New York State Court of Claims

New York State Court of Claims

HARRIS v. THE STATE OF NEW YORK, #2007-042-503, Claim No. 112013, Motion No. M-72606


This motion is brought by the claimant seeking an order vacating the court’s dismissal order and restoring the case to the calendar. Claimant’s motion is granted.

Case Information

Claimant short name:
Footnote (claimant name) :

Footnote (defendant name) :

Third-party claimant(s):

Third-party defendant(s):

Claim number(s):
Motion number(s):
Cross-motion number(s):

Claimant’s attorney:
Defendant’s attorney:
Attorney General of the State of New York
By: G. LAWRENCE DILLON, ESQ.Assistant Attorney General
Third-party defendant’s attorney:

Signature date:
March 19, 2007

Official citation:

Appellate results:

See also (multicaptioned case)


This motion is brought by the claimant seeking an order vacating the court’s dismissal order and restoring the case to the calendar. The following papers were considered by the court:
  1. Notice of Motion, filed January 8, 2007
    1. Affirmation of Keith Lord
    2. Exhibit A, annexed to the moving papers
  2. Letter of G. Lawrence Dillon, Esq., dated February 24, 2007
On or about September 5, 2006 my chambers mailed to both counsel in this case notice that a status conference would be conducted at the Court of Claims in Utica, New York on September 21, 2006 at 10:25 a.m. and that an appearance was necessary.

While the Attorney General appeared at the aforementioned conference, there was no appearance by claimant or claimant’s counsel at the status conference. The State moved for dismissal, pursuant to 22 NYCRR Section 206.10 (g). The Court granted the motion and dismissed the claim. The Court’s order was signed on October 5, 2006 and filed with the Clerk of the Court of Claims on October 25, 2006.

This matter now comes before the Court on a motion by claimant’s counsel seeking an order vacating this Court’s dismissal order of October 5, 2006 and restoring this case to the Court’s calendar.

Claimant’s attorney states that he can find no correspondence from either the court or the defendant advising him of the status conference date of September 21, 2006.

Counsel also argues that there is merit to the underlying claim, militating in favor of the vacating of the order of dismissal. Counsel asserts that claimant, an inmate, was injured by a fall in the gymnasium at the Riverview Correctional Facility in Ogdensburg, New York, and that the fall resulted in a severely fractured ankle. It is alleged that claimant fell as a result of water on the gymnasium floor, that guards were present in the gymnasium for a basketball game prior to his arrival in the gymnasium and that guards remained in the gymnasium after his arrival. It is claimant’s contention that had the guards been properly supervising the gymnasium, they would have corrected the wet conditions on the floor before allowing more inmates into the gymnasium following the aforementioned basketball game.

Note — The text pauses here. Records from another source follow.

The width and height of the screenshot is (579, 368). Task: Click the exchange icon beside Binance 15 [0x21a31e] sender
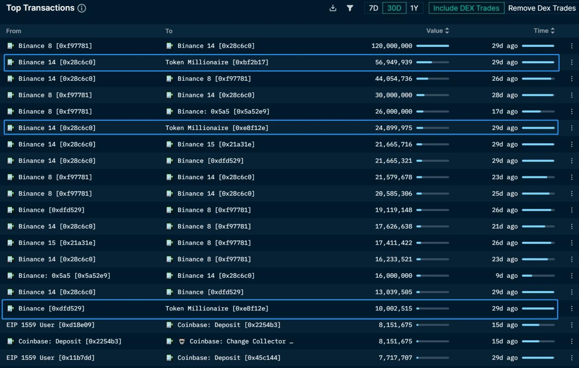[11, 243]
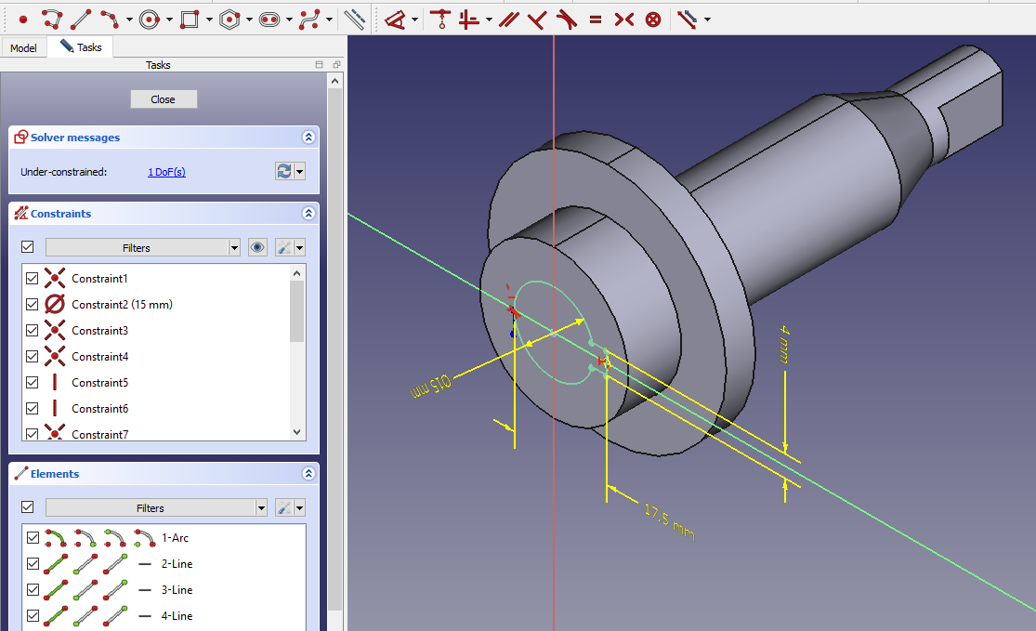Apply the symmetric constraint
1036x631 pixels.
point(623,19)
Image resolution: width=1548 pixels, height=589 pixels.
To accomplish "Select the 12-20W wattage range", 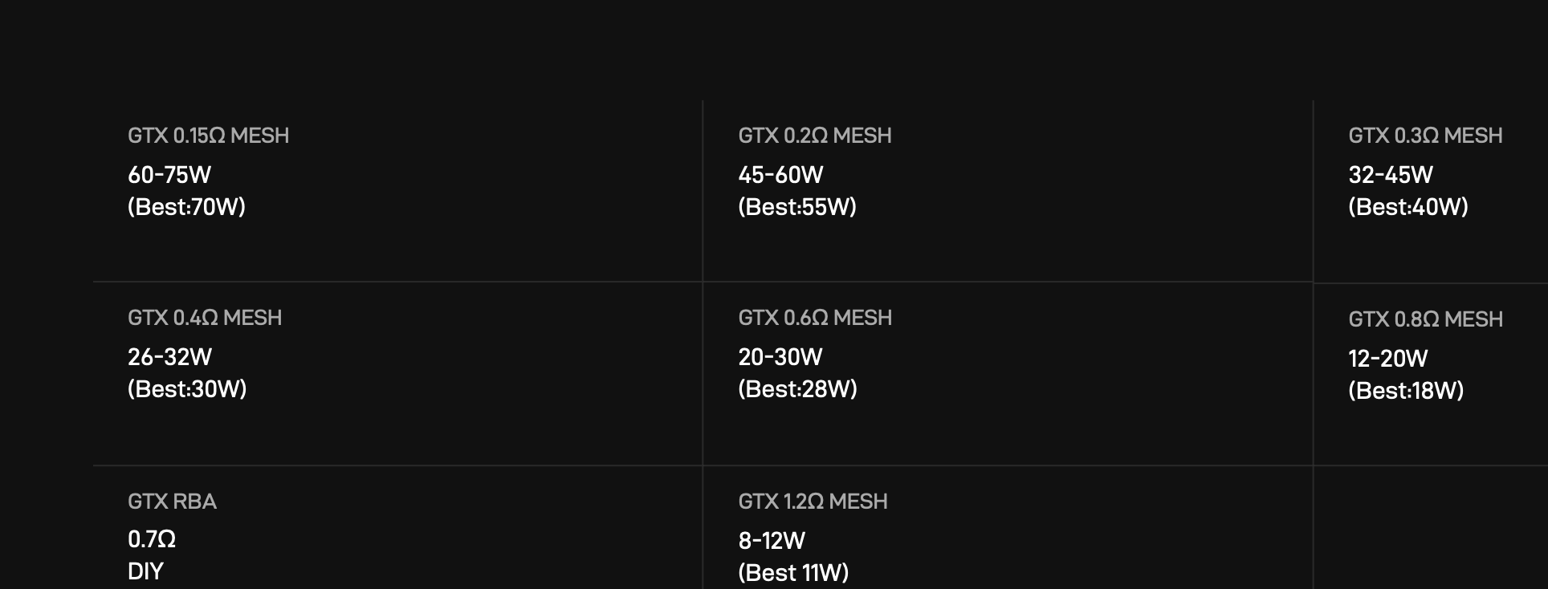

The defendant submitted no formal opposition to the motion. Rather, a letter from defense counsel was submitted to the court taking issue with the merit of the claim.

Nonetheless, I am satisfied by a review of all of the materials before the court that there is arguably merit to the underlying claim.

Defendant does not contest, nor does the Court question, based upon the evidence before me, claimant’s counsel’s allegation that the failure to appear resulted - for unknown reasons - from a lack of notice of the status conference.

This case was dismissed pursuant to 22 NYCRR Section 206.10 (g), which provides that:

[i]f any party fails to appear for a scheduled conference, the court may note the default on the record and enter such order as appears just, including dismissal.

CPLR Rule 5015 (a) (1) allows the court to relieve a party from the terms of an order upon the ground of excusable default. The Court of Claims Act Section 19 (3) allows claims to “be restored to the calendar for good cause shown, in the discretion of the court.” 22 NYCRR Section 206.15 provides, in relevant part to this matter, that claims shall not be restored except “by motion on notice to all other parties, supported by affidavit showing sufficient reason why the order should be vacated and the claim restored.”

The common tenor of these provisions and their case law progeny is that this ruling is with the court’s discretion, and there should be sound reason for the grant of the motion. The statutes refer to good cause shown and excusable default.

Inasmuch as the Court has never had any prior instance of this attorney’s failure to appear for any scheduled matter, I accept counsel’s allegation that he received no notice of the scheduling conference. As such, there is, under these circumstances, both good cause shown and an excusable default.

Additionally, based upon the facts reviewed previously, there is arguably merit to the case.

In light of the foregoing, it would be inequitable to punish the claimant for the seemingly inadvertent failure of counsel to attend the status conference (see Rosenthal v State of New York, UID No. 2004-019-515, Claim No. 105222, Motion No. M-67867). Accordingly, the dismissal is vacated and the case is restored to the court’s calendar (CCA Section 19 [3]; 22 NYCRR Section 206.15).